- **Excerpted text**

* Begin *

As Renegade stated, your stirring poop again after being banned for the very same thing. I guess only wise people LEARN form their mistakes. Who do you think you are? Guess what, it DOESNT'T MATTER WHO YOU ARE! You are operating from a very narrow and relatively uninformed position. Never having met or trained with the Professor let alone knowing him well enough to know what he really thought about things. For the RECORD, I AM NOT A FOLLOWER of Kelly Worden. I am a FRIEND. Do you have any of those? Your all ready to pee on Tim for not having any, check yourself first. It was a heartfelt post that I put up because I feel that way! Not for any other reason. You say that Kaith got himself in the middle of something that he couldn't handle, which he could by the way, and again your doing THE VERY SAME THING. You must not be very smart. You sound more and more ignorant with every post. Keep on posting, it's a good laugh! You dishonor the Professor's memory by behaving the way you do. If you even practice modern arnis, does your teacher approve of your behavior? You'll probably say "yes" so you don't look so bad. People are more interested in coming together and getting along, in general, than you give credit for, or than your actions would show. Why don't you just honor Remy's memory and promote his art? That's what he wanted.


----------



## Datu Tim Hartman (Apr 2, 2002)

It's pretty scary when Mao and the Renegade agree on something. There are some misunderstandings between Worden's group and me at the moment that I plan on clearing up with an up coming post. We don't need you adding to the problem.

One misunderstanding I'll try to put to rest now is the Martial Talk forum itself. Some people from camp Worden have accused me of having this site for self promotion. This is incorrect. It is plain to see that the Modern Arnis section is a small part of this forum.

* End *

- **Stored records**

* Begin *

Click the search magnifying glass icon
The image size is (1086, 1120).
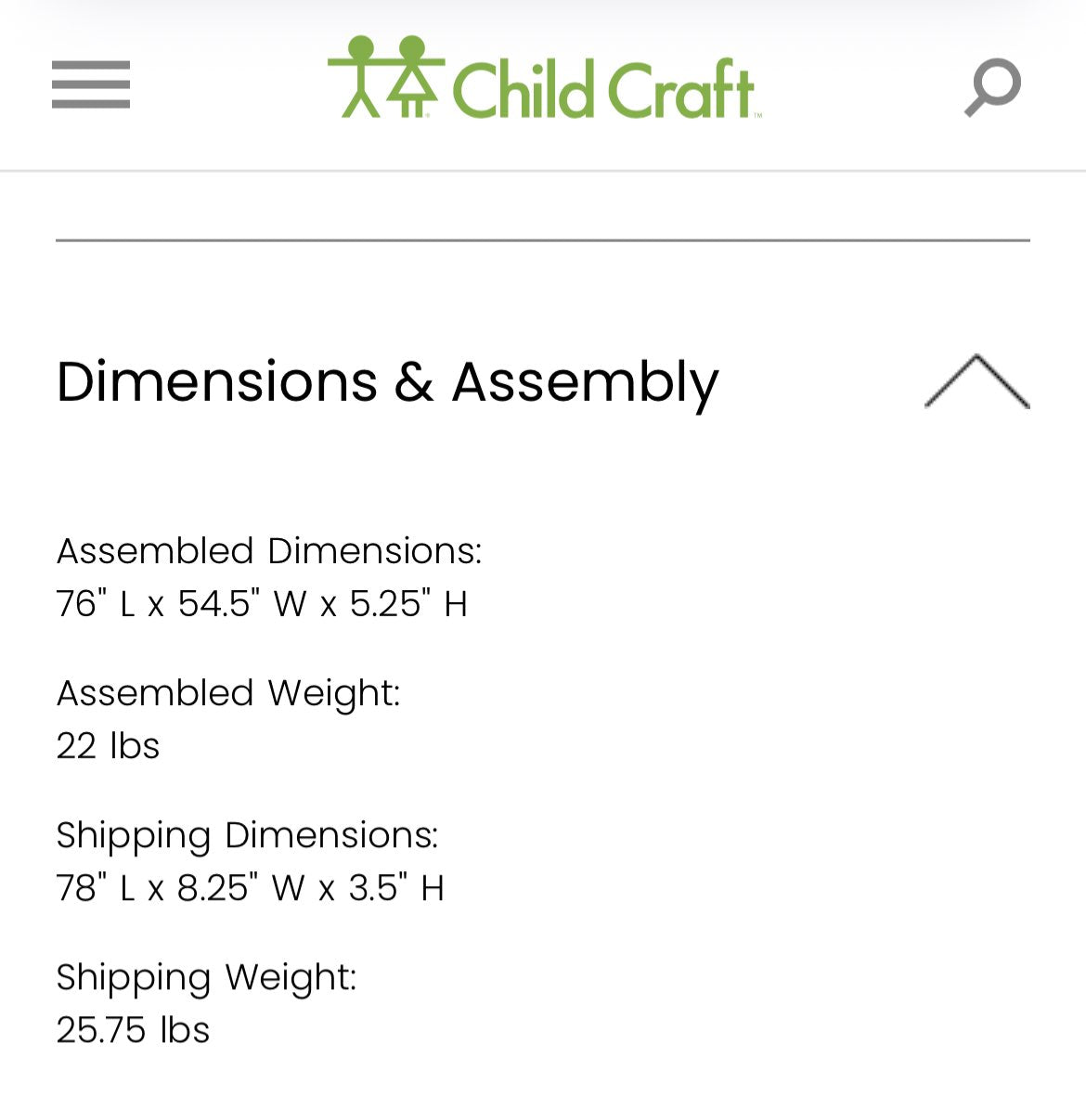[x=992, y=87]
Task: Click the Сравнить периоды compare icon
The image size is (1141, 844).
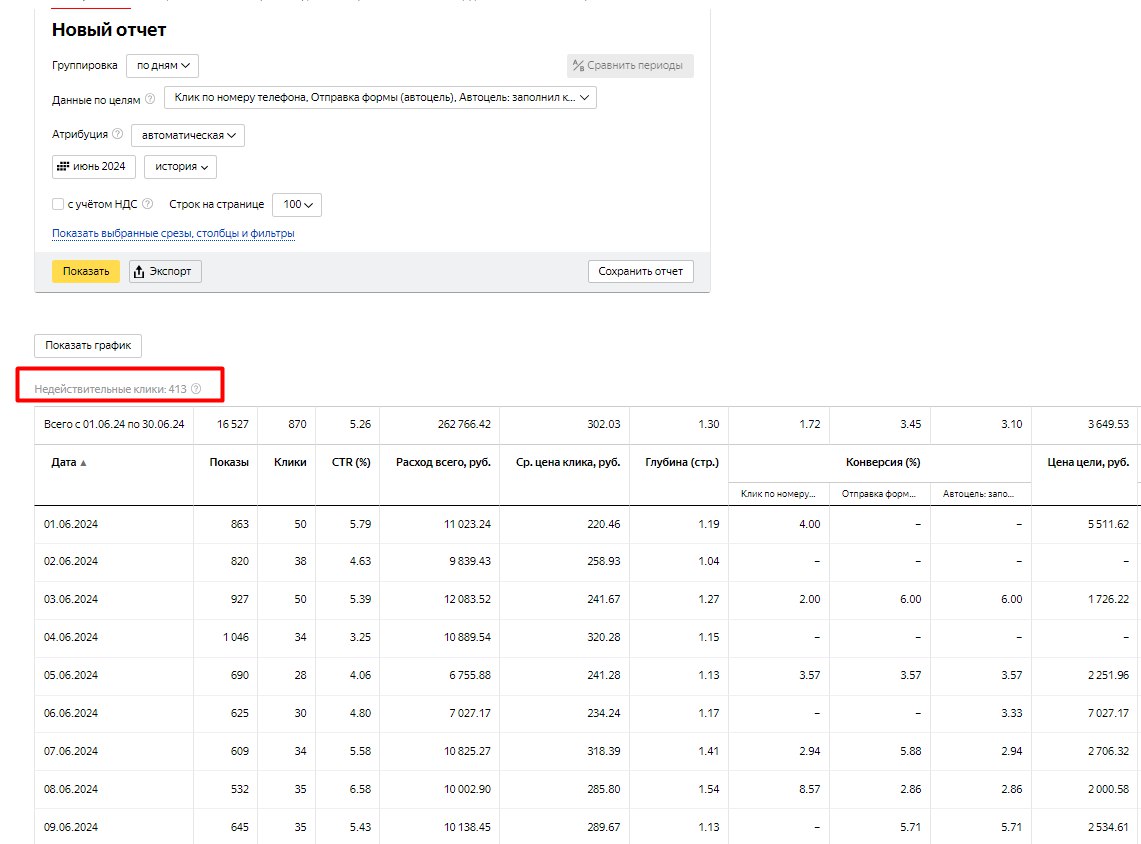Action: [578, 66]
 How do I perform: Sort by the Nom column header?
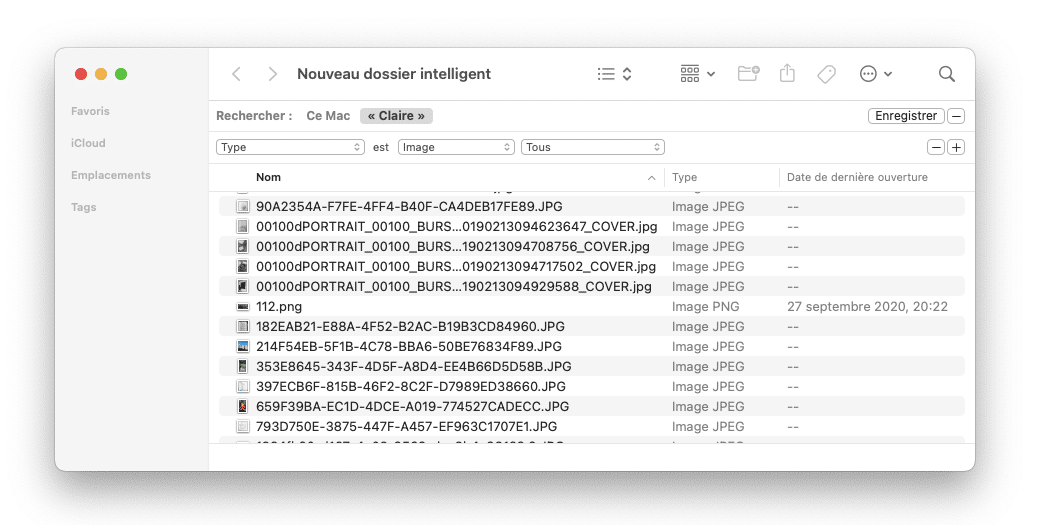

* End *

- **Problems to solve**
1/ Do the following statements agree with the thread? For each, answer yes or no and quote the words from the thread that decide it.
(a) The first poster is a follower of Kelly Worden.
(b) Tim Hartman says the Modern Arnis section makes up a small part of the forum.
(c) Tim Hartman's post is dated Apr 2, 2002.
2/ Write out the part of the thread that opens with the words containing "## Datu Tim" and closes with "to the problem.", and swap "scary" for "strange".
The material has no connection to the thread.

- **Solution set**
1/
(a) No: "For the RECORD, I AM NOT A FOLLOWER of Kelly Worden. I am a FRIEND."
(b) Yes: "It is plain to see that the Modern Arnis section is a small part of this forum."
(c) Yes: "Datu Tim Hartman (Apr 2, 2002)"

2/
## Datu Tim Hartman (Apr 2, 2002)

It's pretty strange when Mao and the Renegade agree on something. There are some misunderstandings between Worden's group and me at the moment that I plan on clearing up with an up coming post. We don't need you adding to the problem.